The Knowledge Flow
OKT's ingestion pipeline transforms a source URL into a knowledge graph through seven stages. Each stage is a River background job that enqueues the next, forming a chain that fans out at the concept stage. The workers are registered in backend/internal/taskmanager/taskmanager.go:206-280.
The chain
retrieve_source -> source_decomposition -> embed_facts -> deduplicate_facts -> extract_concepts
|
+-> embed_concepts -> cleanup_facts
+-> summarize_concepts -> synthesize_concept
+-> refresh_concept_relations
| # | Job kind | Worker file | What it does |
|---|---|---|---|
| 1 | retrieve_source | tasks/retrieve_source.go | Fetch the URL/DOI, parse the body, persist the source + sentence offsets |
| 2 | source_decomposition | tasks/source_decomposition.go | Chunk the text, LLM-extract self-contained facts, write facts + sentence references |
| 3 | embed_facts | tasks/embed_facts.go | Vectorize facts into Qdrant |
| 4 | deduplicate_facts | tasks/deduplicate_facts.go | Merge idea-level duplicates by embedding cosine similarity |
| 5 | extract_concepts | tasks/extract_concepts.go | LLM-extract concepts + aliases + context, build the graph |
| 6a | embed_concepts | tasks/embed_concepts.go | Vectorize concepts into Qdrant |
| 6b | summarize_concepts | tasks/summarize_concepts.go | Incremental per-concept summary slices |
| 6c | refresh_concept_relations | tasks/refresh_concept_relations.go | Refresh the concept_relations materialized view |
| 7 | synthesize_concept | tasks/synthesize_concept.go | Fold all slices into one authoritative synthesis per concept group |
Each stage enqueues the next via river.ClientFromContext[pgx.Tx](ctx).Insert(...) with a fresh context (River cancels the worker ctx on completion; chained inserts open their own tx).
The two key ideas
Coreference resolution happens during fact decomposition. The fact-extraction LLM prompt explicitly instructs the model to replace every pronoun and demonstrative with the explicit entity, name the subject, and reject unresolvable fragments. There is no separate coreference module — the LLM does it inline, producing self-contained facts that survive without their surrounding context. See Fact Decomposition.
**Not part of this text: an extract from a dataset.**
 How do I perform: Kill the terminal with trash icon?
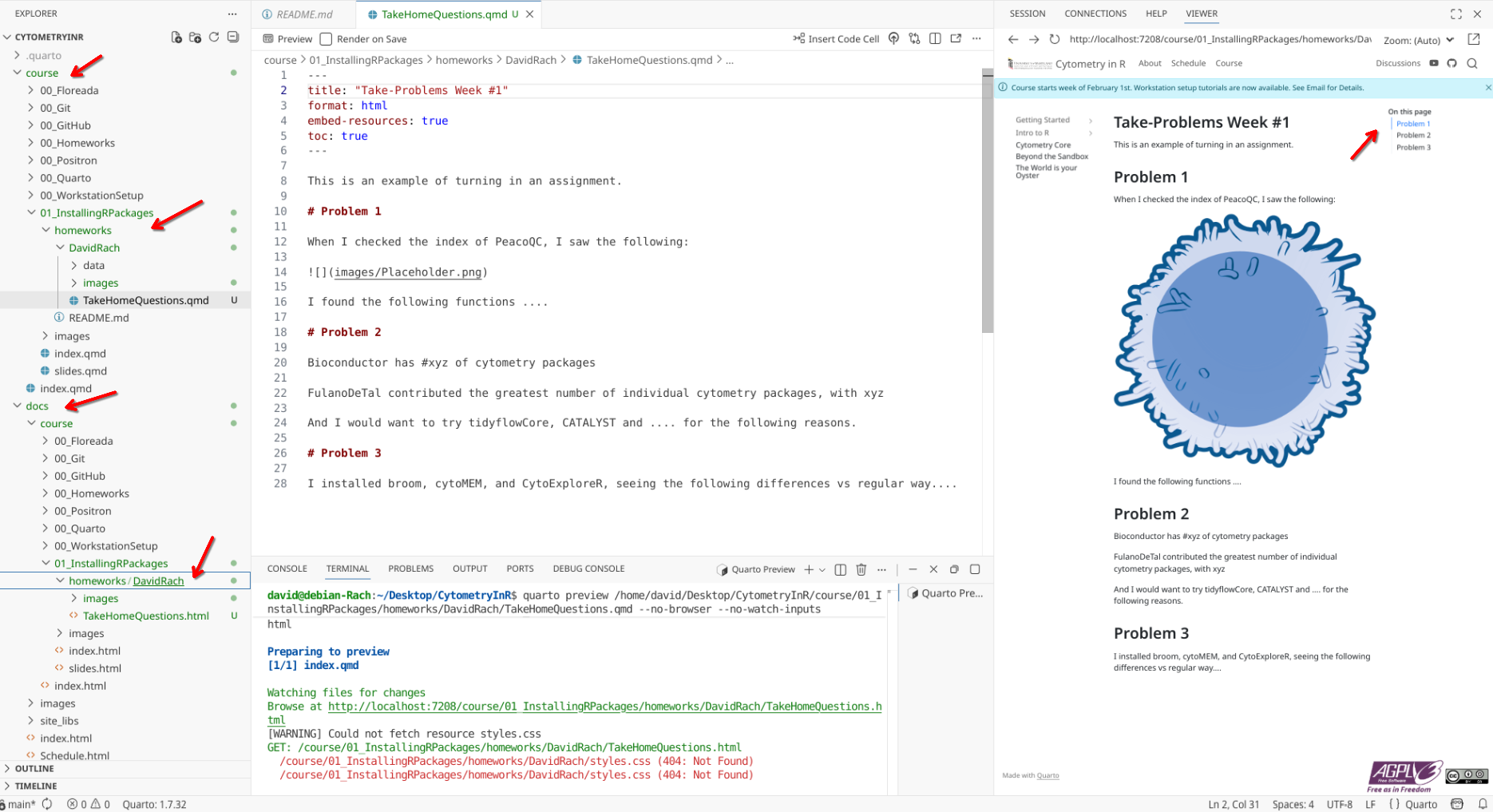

Deduplication is idea-level, not string-level. The dedup worker uses embedding cosine similarity against the Qdrant vector index to find facts that mean the same thing despite different phrasing. The survivor inherits all sources, sentence references, and concept links, so provenance is never lost. This same embedding distance is what later allows mapping the "flow of ideas" across sources. See Embedding and Deduplication.
The knowledge graph
Concepts are nodes. Each concept has a canonical name, a context (from an ontology), and a set of aliases. The same surface name under different contexts ("Apple" the company vs "Apple" the molecule) creates separate concept rows — disambiguation is by (repository_id, lower(canonical_name), lower(context)). Aliases let facts match concepts by any name the concept is known by. The concept_relations materialized view computes weighted edges by shared fact count. See Concept & Alias Extraction and Concept Graph.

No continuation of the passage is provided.